As a researcher in hydrogen energy and two-phase flows, Veziroğlu has co-authored over 300 scientific papers, and was a founding editor of the International Journal of Hydrogen Energy. Veziroğlu was also named honorary editor-in-chief of Engineering Science and Technology, The International Journal of Sciences and Engineering: Research and Applications, and International Scientific Journal for Alternative Energy and Ecology.

In his seventies, Veziroğlu took a leave of absence from the University of Miami, becoming founding director of International Centre for Hydrogen Energy Technologies. (Note: United Nations Industrial Development Organization, International Centre for Hydrogen Energy Technologies.) He returned to his professorship in 2007, and on May 15, 2009 became professor emeritus. In 2010, the 10th International Conference on Clean Energy was dedicated to his work.

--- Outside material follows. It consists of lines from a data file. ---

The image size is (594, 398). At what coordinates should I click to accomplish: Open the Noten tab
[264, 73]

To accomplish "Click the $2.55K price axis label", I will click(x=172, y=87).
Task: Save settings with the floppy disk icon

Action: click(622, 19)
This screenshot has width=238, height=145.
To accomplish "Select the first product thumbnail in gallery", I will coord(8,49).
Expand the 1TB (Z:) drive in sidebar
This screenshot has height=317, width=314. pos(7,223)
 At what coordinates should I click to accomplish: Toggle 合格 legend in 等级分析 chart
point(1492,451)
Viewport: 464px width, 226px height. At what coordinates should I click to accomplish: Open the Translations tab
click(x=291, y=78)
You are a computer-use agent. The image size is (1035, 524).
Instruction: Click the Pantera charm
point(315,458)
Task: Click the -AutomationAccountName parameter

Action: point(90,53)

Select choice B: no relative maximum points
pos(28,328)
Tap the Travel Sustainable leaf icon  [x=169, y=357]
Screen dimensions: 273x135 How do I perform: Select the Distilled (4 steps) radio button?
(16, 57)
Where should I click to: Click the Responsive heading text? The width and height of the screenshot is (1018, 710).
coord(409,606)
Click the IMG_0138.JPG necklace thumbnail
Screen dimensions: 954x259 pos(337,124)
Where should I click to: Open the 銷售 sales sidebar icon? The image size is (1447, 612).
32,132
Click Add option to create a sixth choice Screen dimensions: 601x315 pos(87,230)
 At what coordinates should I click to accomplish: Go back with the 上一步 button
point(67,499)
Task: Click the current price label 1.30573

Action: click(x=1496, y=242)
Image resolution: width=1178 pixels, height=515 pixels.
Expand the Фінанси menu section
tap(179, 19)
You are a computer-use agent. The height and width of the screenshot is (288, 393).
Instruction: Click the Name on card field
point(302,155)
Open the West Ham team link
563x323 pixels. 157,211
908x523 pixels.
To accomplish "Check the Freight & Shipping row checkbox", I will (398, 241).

He was founding editor of the International Journal of Hydrogen Energy and founder of Hydrogen Energy Publications LLC. He was president of the International Association for Hydrogen Energy, initiator of the World Hydrogen Energy Conference, and initiator of the World Hydrogen Technology Convention.

== Personal life ==
Married since 2006 to Ayfer Kale; the couple has one daughter, Lili Ferruh. Veziroğlu was vice president and advisor of hydrogen development for fuel cells at Apollo Energy Systems. Veziroğlu has been a board member of the Learning Disabilities Foundation since 1970. In 2013, Veziroğlu and his family donated money to the University of Miami to establish a named professorship.

== Honors ==
- Chair, Commission on Energy, World Constitution and Parliament Association (WCPA)
- Turkish Presidential Science Award, 1975
- Medal of the City of Paris, Paris, France, 1977
- Kurchatov Medal from the Kurchatov Institute of Atomic Energy, Moscow, USSR, 1982
- Science Award, Academy of Television Arts & Sciences, January 1995

=== Honorary degrees ===
- Honorary doctorate from Anadolu University in Eskişehir, Turkey, October 1998.
- Honorary doctorate from the Donetsk State Technical University in the Ukraine, March 2001.
- Honorary professorship, Ministry of Education, People's Republic of China, 1981.

==Selected publications==
- 1996, "Performance analysis of photovoltaic thermal air heaters," Yigit, Liu, Kakac, Veziroğlu & etc., Elsevier.
- 2001, "From hydrogen economy to hydrogen civilization," VA Goltsov, TN Veziroğlu, International Journal of Hydrogen Energy.
- 2002, "Current status of hydrogen energy," M Momirlan, TN Veziroğlu, Renewable and Sustainable Energy Reviews, Elsevier.
- 2004, "A review of hydrogen storage systems based on boron and its compounds," E Fakioğlu, Y Yürüm, TN Veziroğlu, Elsevier.
- 2005, "Wind energy and the hydrogen economy — review of the technology,"' SA Sherif, F Barbir, TN Veziroğlu, Solar Energy, Vol. 78, No. 5, pp. 647–660.
- 2008, "Advances in biological hydrogen production processes," D Das, TN Veziroğlu, International Journal of Hydrogen Energy.